### What to do
Reproduce the following lines verbatim, leaving the pictures out of your answer.

-- START OF Task inputs --

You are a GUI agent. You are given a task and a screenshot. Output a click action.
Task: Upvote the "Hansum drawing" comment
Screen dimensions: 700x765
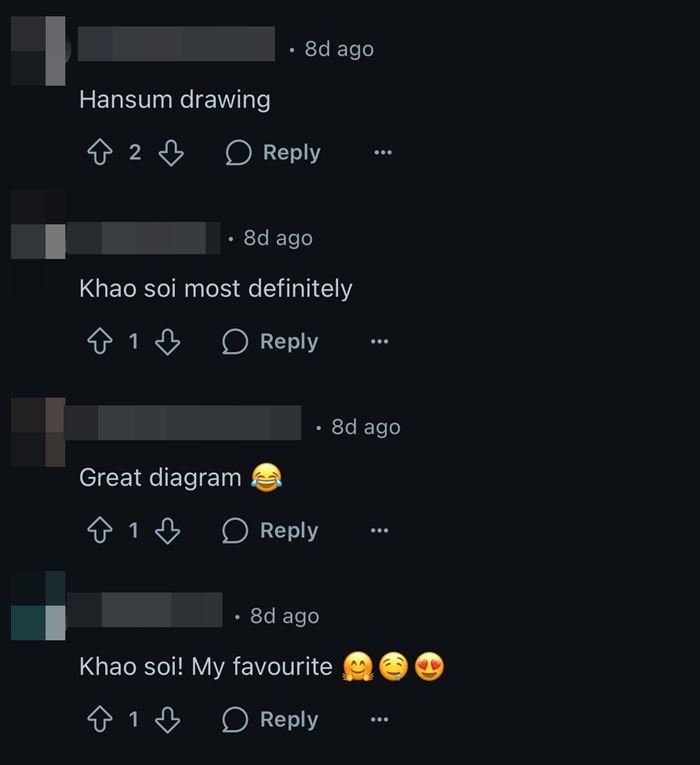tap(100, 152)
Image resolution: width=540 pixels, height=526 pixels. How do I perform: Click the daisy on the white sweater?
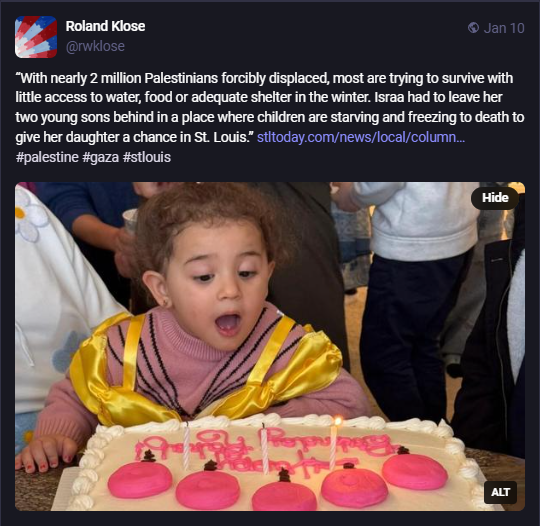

-- END OF Task inputs --

### Task output
You are a GUI agent. You are given a task and a screenshot. Output a click action.
Task: Upvote the "Hansum drawing" comment
Screen dimensions: 700x765
tap(100, 152)
Image resolution: width=540 pixels, height=526 pixels. How do I perform: Click the daisy on the white sweater?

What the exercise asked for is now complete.